PROBLEM DETAILS
Reproduce every line of the data that follows verbatim, with no alterations of any kind.

Entries for locating text and elements
=====

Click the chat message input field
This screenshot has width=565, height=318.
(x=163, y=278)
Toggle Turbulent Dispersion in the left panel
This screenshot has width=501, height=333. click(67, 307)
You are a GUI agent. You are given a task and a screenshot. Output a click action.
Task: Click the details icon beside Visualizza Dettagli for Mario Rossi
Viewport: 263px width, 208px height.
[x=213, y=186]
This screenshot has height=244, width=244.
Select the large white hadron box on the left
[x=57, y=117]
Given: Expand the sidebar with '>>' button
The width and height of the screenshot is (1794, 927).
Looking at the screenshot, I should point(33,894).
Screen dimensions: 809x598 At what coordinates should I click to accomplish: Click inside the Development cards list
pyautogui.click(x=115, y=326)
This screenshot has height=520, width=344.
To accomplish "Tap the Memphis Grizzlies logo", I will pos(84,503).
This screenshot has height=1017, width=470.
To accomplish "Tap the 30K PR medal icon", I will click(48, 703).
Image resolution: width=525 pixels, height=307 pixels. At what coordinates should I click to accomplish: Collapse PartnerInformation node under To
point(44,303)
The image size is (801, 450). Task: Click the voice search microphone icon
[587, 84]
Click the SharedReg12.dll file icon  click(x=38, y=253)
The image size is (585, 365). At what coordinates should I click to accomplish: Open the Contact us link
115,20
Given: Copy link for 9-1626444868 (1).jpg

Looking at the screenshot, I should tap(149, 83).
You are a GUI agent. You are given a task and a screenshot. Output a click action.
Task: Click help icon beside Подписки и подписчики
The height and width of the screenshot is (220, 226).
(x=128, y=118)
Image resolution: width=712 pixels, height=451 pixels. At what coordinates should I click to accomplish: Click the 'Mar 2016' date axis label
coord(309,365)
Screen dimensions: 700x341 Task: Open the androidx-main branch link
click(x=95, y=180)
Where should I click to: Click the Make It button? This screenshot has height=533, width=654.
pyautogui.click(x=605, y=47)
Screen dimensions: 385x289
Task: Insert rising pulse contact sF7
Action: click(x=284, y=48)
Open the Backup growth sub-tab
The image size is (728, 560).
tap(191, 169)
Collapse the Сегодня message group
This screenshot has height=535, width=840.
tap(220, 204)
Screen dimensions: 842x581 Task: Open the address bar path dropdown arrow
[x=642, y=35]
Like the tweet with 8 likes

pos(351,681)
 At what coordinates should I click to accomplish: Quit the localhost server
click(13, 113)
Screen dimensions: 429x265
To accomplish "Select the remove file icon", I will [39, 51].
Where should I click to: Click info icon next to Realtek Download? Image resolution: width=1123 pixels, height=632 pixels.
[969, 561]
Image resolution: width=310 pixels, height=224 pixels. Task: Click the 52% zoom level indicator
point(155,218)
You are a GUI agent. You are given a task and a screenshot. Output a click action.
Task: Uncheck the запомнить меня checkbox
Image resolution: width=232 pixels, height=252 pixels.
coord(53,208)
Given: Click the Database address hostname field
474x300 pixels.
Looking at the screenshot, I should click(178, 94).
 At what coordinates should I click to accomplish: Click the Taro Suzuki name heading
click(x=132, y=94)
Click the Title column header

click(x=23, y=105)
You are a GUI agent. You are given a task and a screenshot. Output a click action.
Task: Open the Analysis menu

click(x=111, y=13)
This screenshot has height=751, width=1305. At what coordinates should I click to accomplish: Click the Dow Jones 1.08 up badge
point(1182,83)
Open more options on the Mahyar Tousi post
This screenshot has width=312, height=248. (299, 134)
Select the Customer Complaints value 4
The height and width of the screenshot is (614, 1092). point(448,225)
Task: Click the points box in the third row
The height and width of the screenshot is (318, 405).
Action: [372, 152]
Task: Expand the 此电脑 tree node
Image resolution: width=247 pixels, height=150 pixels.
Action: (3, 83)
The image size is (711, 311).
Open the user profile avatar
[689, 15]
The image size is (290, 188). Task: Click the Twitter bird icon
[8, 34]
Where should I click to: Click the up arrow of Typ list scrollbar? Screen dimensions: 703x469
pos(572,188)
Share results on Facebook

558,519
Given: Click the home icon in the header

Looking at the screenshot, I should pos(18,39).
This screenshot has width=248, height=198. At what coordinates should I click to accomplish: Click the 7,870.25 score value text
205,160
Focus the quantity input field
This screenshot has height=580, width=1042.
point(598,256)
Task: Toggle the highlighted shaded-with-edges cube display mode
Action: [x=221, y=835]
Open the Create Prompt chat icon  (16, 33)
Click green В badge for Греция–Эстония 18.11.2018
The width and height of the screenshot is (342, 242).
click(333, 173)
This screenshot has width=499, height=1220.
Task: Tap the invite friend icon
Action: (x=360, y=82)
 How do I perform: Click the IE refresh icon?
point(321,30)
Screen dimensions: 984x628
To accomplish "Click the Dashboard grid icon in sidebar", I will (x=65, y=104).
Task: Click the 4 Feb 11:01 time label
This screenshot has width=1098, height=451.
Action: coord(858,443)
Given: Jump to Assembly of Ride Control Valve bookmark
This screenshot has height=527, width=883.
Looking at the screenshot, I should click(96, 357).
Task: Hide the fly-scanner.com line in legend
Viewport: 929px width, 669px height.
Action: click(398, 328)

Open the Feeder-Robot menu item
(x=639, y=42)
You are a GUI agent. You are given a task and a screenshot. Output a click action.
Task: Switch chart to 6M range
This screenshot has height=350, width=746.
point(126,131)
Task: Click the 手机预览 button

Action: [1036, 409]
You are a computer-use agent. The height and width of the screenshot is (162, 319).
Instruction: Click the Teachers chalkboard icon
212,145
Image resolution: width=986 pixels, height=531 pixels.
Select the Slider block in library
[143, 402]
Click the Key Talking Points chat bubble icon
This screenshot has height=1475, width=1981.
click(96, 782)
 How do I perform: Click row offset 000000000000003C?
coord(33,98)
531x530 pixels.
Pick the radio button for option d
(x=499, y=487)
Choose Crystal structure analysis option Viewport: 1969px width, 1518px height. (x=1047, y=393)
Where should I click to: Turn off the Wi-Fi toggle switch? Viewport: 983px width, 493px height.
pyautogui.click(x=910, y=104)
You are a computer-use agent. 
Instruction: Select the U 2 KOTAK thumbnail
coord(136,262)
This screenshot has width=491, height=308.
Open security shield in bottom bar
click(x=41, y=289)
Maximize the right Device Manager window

=====

ANSWER TO THE EXERCISE
Click the chat message input field
This screenshot has width=565, height=318.
(x=163, y=278)
Toggle Turbulent Dispersion in the left panel
This screenshot has width=501, height=333. click(67, 307)
You are a GUI agent. You are given a task and a screenshot. Output a click action.
Task: Click the details icon beside Visualizza Dettagli for Mario Rossi
Viewport: 263px width, 208px height.
[x=213, y=186]
This screenshot has height=244, width=244.
Select the large white hadron box on the left
[x=57, y=117]
Given: Expand the sidebar with '>>' button
The width and height of the screenshot is (1794, 927).
Looking at the screenshot, I should point(33,894).
Screen dimensions: 809x598 At what coordinates should I click to accomplish: Click inside the Development cards list
pyautogui.click(x=115, y=326)
This screenshot has height=520, width=344.
To accomplish "Tap the Memphis Grizzlies logo", I will pos(84,503).
This screenshot has height=1017, width=470.
To accomplish "Tap the 30K PR medal icon", I will click(48, 703).
Image resolution: width=525 pixels, height=307 pixels. At what coordinates should I click to accomplish: Collapse PartnerInformation node under To
point(44,303)
The image size is (801, 450). Task: Click the voice search microphone icon
[587, 84]
Click the SharedReg12.dll file icon  click(x=38, y=253)
The image size is (585, 365). At what coordinates should I click to accomplish: Open the Contact us link
115,20
Given: Copy link for 9-1626444868 (1).jpg

Looking at the screenshot, I should tap(149, 83).
You are a GUI agent. You are given a task and a screenshot. Output a click action.
Task: Click help icon beside Подписки и подписчики
The height and width of the screenshot is (220, 226).
(x=128, y=118)
Image resolution: width=712 pixels, height=451 pixels. At what coordinates should I click to accomplish: Click the 'Mar 2016' date axis label
coord(309,365)
Screen dimensions: 700x341 Task: Open the androidx-main branch link
click(x=95, y=180)
Where should I click to: Click the Make It button? This screenshot has height=533, width=654.
pyautogui.click(x=605, y=47)
Screen dimensions: 385x289
Task: Insert rising pulse contact sF7
Action: click(x=284, y=48)
Open the Backup growth sub-tab
The image size is (728, 560).
tap(191, 169)
Collapse the Сегодня message group
This screenshot has height=535, width=840.
tap(220, 204)
Screen dimensions: 842x581 Task: Open the address bar path dropdown arrow
[x=642, y=35]
Like the tweet with 8 likes

pos(351,681)
 At what coordinates should I click to accomplish: Quit the localhost server
click(13, 113)
Screen dimensions: 429x265
To accomplish "Select the remove file icon", I will [39, 51].
Where should I click to: Click info icon next to Realtek Download? Image resolution: width=1123 pixels, height=632 pixels.
[969, 561]
Image resolution: width=310 pixels, height=224 pixels. Task: Click the 52% zoom level indicator
point(155,218)
You are a GUI agent. You are given a task and a screenshot. Output a click action.
Task: Uncheck the запомнить меня checkbox
Image resolution: width=232 pixels, height=252 pixels.
coord(53,208)
Given: Click the Database address hostname field
474x300 pixels.
Looking at the screenshot, I should click(178, 94).
 At what coordinates should I click to accomplish: Click the Taro Suzuki name heading
click(x=132, y=94)
Click the Title column header

click(x=23, y=105)
You are a GUI agent. You are given a task and a screenshot. Output a click action.
Task: Open the Analysis menu

click(x=111, y=13)
This screenshot has height=751, width=1305. At what coordinates should I click to accomplish: Click the Dow Jones 1.08 up badge
point(1182,83)
Open more options on the Mahyar Tousi post
This screenshot has width=312, height=248. (299, 134)
Select the Customer Complaints value 4
The height and width of the screenshot is (614, 1092). point(448,225)
Task: Click the points box in the third row
The height and width of the screenshot is (318, 405).
Action: [372, 152]
Task: Expand the 此电脑 tree node
Image resolution: width=247 pixels, height=150 pixels.
Action: (3, 83)
The image size is (711, 311).
Open the user profile avatar
[689, 15]
The image size is (290, 188). Task: Click the Twitter bird icon
[8, 34]
Where should I click to: Click the up arrow of Typ list scrollbar? Screen dimensions: 703x469
pos(572,188)
Share results on Facebook

558,519
Given: Click the home icon in the header

Looking at the screenshot, I should pos(18,39).
This screenshot has width=248, height=198. At what coordinates should I click to accomplish: Click the 7,870.25 score value text
205,160
Focus the quantity input field
This screenshot has height=580, width=1042.
point(598,256)
Task: Toggle the highlighted shaded-with-edges cube display mode
Action: [x=221, y=835]
Open the Create Prompt chat icon  (16, 33)
Click green В badge for Греция–Эстония 18.11.2018
The width and height of the screenshot is (342, 242).
click(333, 173)
This screenshot has width=499, height=1220.
Task: Tap the invite friend icon
Action: (x=360, y=82)
 How do I perform: Click the IE refresh icon?
point(321,30)
Screen dimensions: 984x628
To accomplish "Click the Dashboard grid icon in sidebar", I will (x=65, y=104).
Task: Click the 4 Feb 11:01 time label
This screenshot has width=1098, height=451.
Action: coord(858,443)
Given: Jump to Assembly of Ride Control Valve bookmark
This screenshot has height=527, width=883.
Looking at the screenshot, I should click(96, 357).
Task: Hide the fly-scanner.com line in legend
Viewport: 929px width, 669px height.
Action: click(398, 328)

Open the Feeder-Robot menu item
(x=639, y=42)
You are a GUI agent. You are given a task and a screenshot. Output a click action.
Task: Switch chart to 6M range
This screenshot has height=350, width=746.
point(126,131)
Task: Click the 手机预览 button

Action: [1036, 409]
You are a computer-use agent. The height and width of the screenshot is (162, 319).
Instruction: Click the Teachers chalkboard icon
212,145
Image resolution: width=986 pixels, height=531 pixels.
Select the Slider block in library
[143, 402]
Click the Key Talking Points chat bubble icon
This screenshot has height=1475, width=1981.
click(96, 782)
 How do I perform: Click row offset 000000000000003C?
coord(33,98)
531x530 pixels.
Pick the radio button for option d
(x=499, y=487)
Choose Crystal structure analysis option Viewport: 1969px width, 1518px height. (x=1047, y=393)
Where should I click to: Turn off the Wi-Fi toggle switch? Viewport: 983px width, 493px height.
pyautogui.click(x=910, y=104)
You are a computer-use agent. 
Instruction: Select the U 2 KOTAK thumbnail
coord(136,262)
This screenshot has width=491, height=308.
Open security shield in bottom bar
click(x=41, y=289)
Maximize the right Device Manager window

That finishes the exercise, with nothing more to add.